Washington (AFP)

In the 1950s, bird lovers in Canada easily recognized the song of the white-throated sparrow, a kind of Canadian sparrow, thanks to the three final notes of its song, repeated several times.

Canadians even invented lyrics to accompany them: "Oh my sweet, Ca-na-da, Ca-na-da, Ca-na-da".

But at the end of the last century, biologists noticed that local birds were starting to innovate in western Canada: instead of the end in triplet, their song ended in a series of two notes, a little syncopated, like if the end had become: "Ca-na, Ca-na, Ca-na ...".

Over the next two decades, this new cadence became a tube from west to east, crossing Alberta, Ontario and winning Quebec last year, until becoming dominant on more than 3,000 km of territory, an extremely rare example of the express replacement of one historical dialect by another among birds.

In a study published Thursday in the journal Current Biology, biologist Ken Otter, professor at the University of Northern British Columbia, and his colleague and friend Scott Ramsay, of Wilfrid Laurier University, describe the dizzying speed with which the two-note version converted entire populations of buntings.

"It would be as if a Quebecer landed in Paris, and all the people found the accent cool and started to speak with a Quebec accent, and in ten years, everyone in Paris spoke with a Quebec accent", explains to AFP Ken Otter.

Their work is based on 1,785 recordings from 2000 to 2019, the majority of which were produced by them, but also by citizen scientists and posted on dedicated sites, such as xeno-canto.org. In Alberta, in western Canada, half of the recordings ended in triplet in 2004; ten years later, all the males had adopted the duolet.

By 2015, the entire western half of Canada had gone two notes. Last year, it was already well established in western Quebec.

At this rate, the historic three-note of the white-throated sparrow may soon only exist on biologists' tapes.

- A winter look -

The males sing to mark their territory, and their songs share the same structure.
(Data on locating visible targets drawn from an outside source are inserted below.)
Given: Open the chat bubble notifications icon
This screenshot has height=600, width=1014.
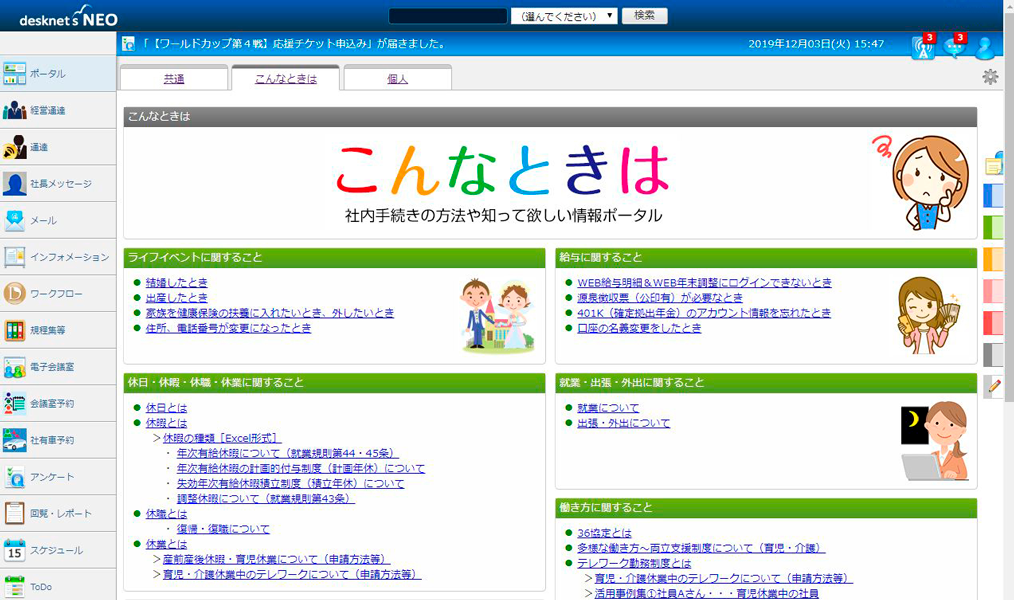Looking at the screenshot, I should (x=954, y=47).
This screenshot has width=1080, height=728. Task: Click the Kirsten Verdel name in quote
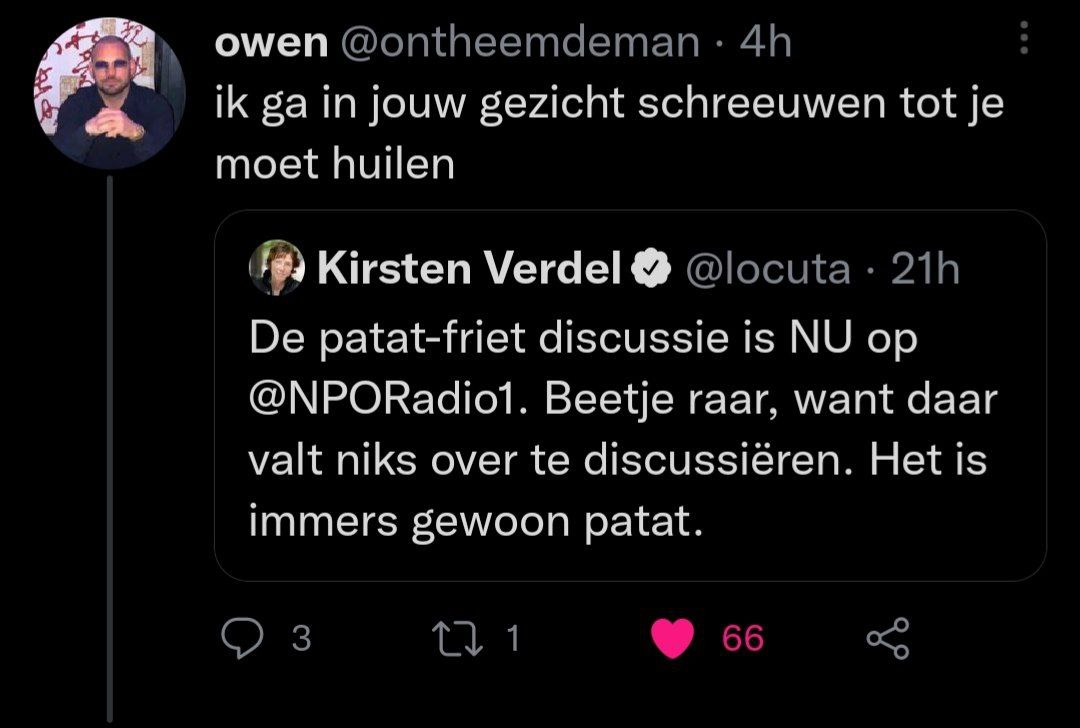pyautogui.click(x=468, y=269)
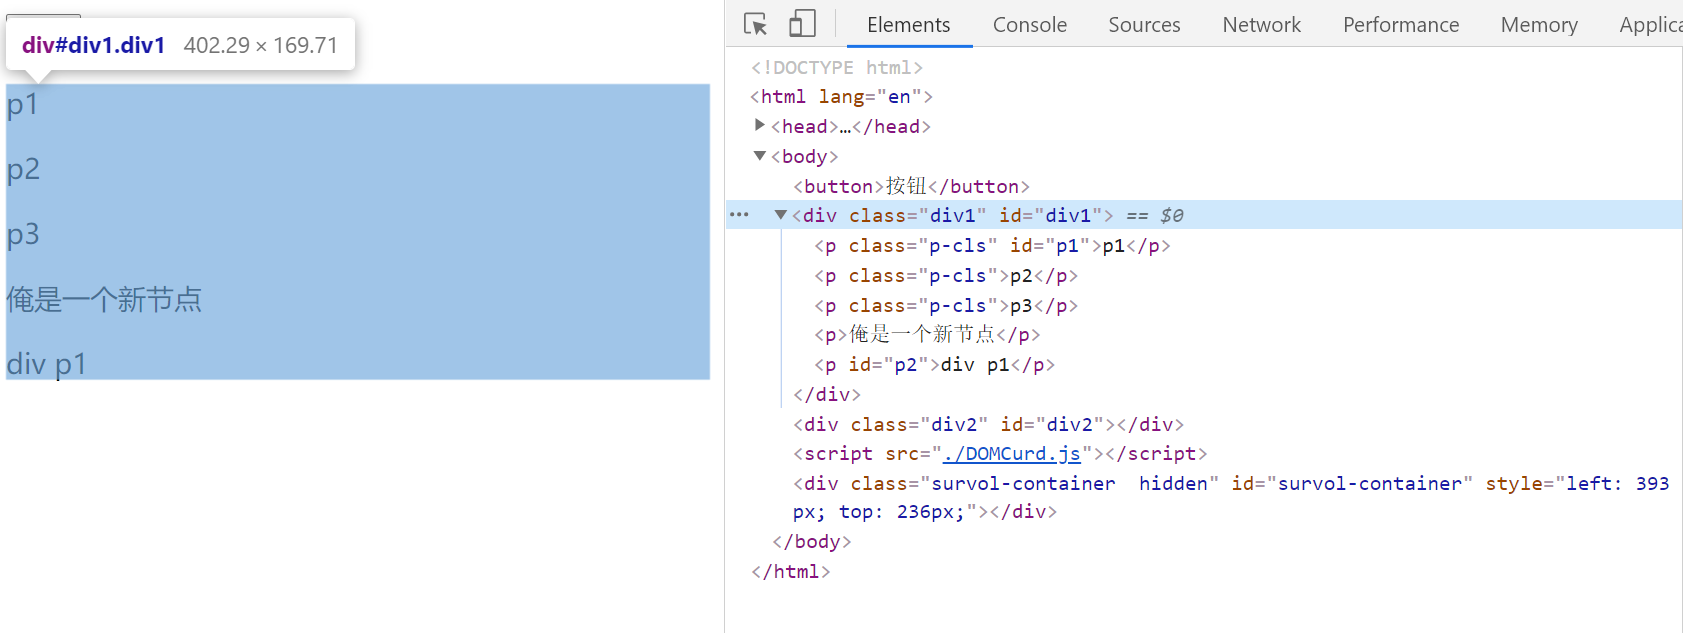Click the '俺是一个新节点' text on the page

[x=104, y=299]

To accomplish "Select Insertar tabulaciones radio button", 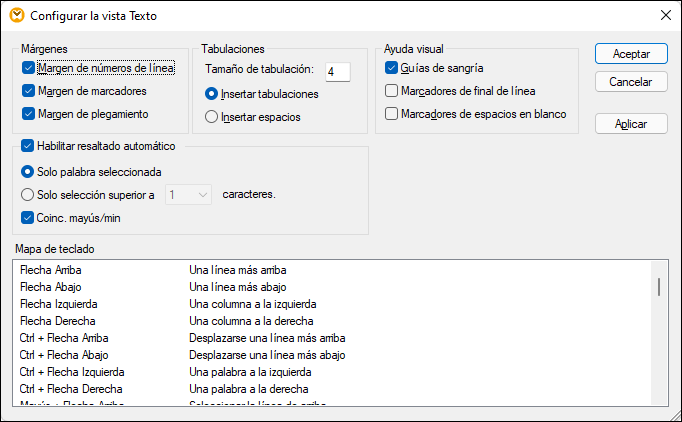I will click(x=211, y=94).
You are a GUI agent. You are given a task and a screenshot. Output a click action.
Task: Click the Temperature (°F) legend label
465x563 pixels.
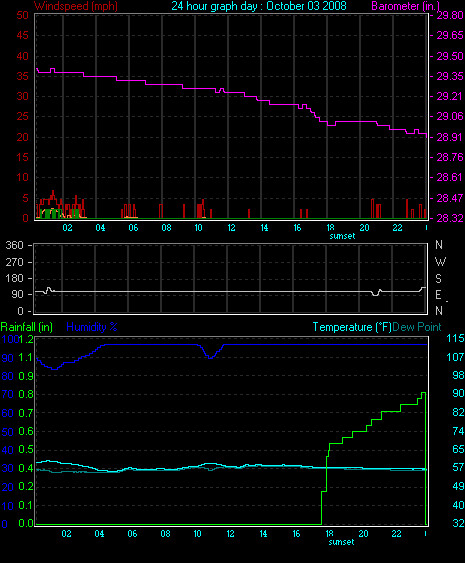click(352, 327)
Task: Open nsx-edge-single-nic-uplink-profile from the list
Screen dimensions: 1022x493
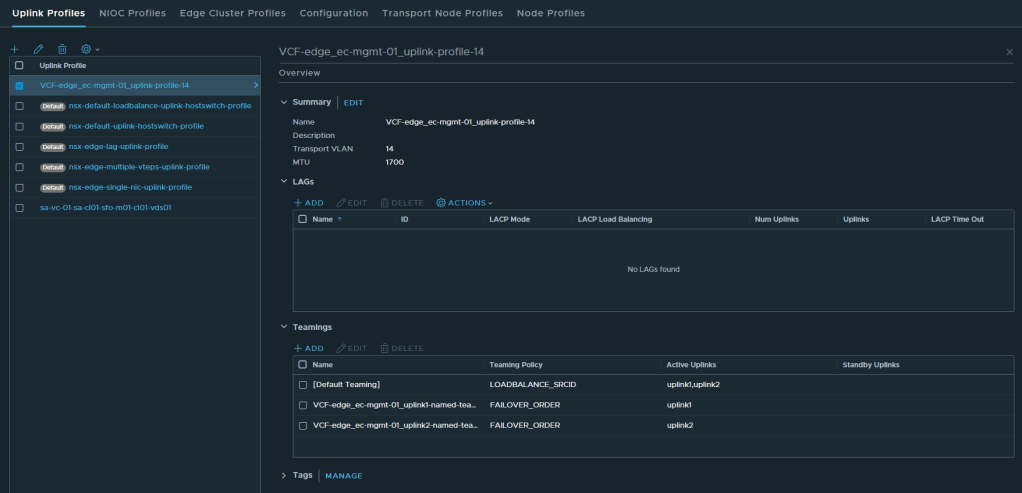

Usually, if a novelty in the melody appears, it remains regional and does not conquer neighboring territories.

"This is one of the first studies to show such an effect on such a massive geographic scale," says Ken Otter.

How did the new cadence go viral?

Probably like when children come back from colonies humming new songs: buntings from different regions of Canada mix in winter in the same regions of the southern United States - researchers have verified this by tagging a few birds-- then return each on their own in the spring.

It was in the plains of Texas or Kansas that the first males from the east learned the new song from their congeners from the west, and year after year, the trend mysteriously took hold. Previous work has shown that young birds can adopt a foreign song after hearing a recording.

But to understand why the males willingly abandoned their historic song, researchers must rely on hypotheses.

Ken Otter thinks it is possible that the females were attracted to the novelty, and that the technique did emulate in the young males.

"When you hear something new, it attracts your attention," says the biologist, who spins the previous comparison: it is, he says, as if French women had started to be seduced by men at home. Quebec accent. The theory remains to be verified.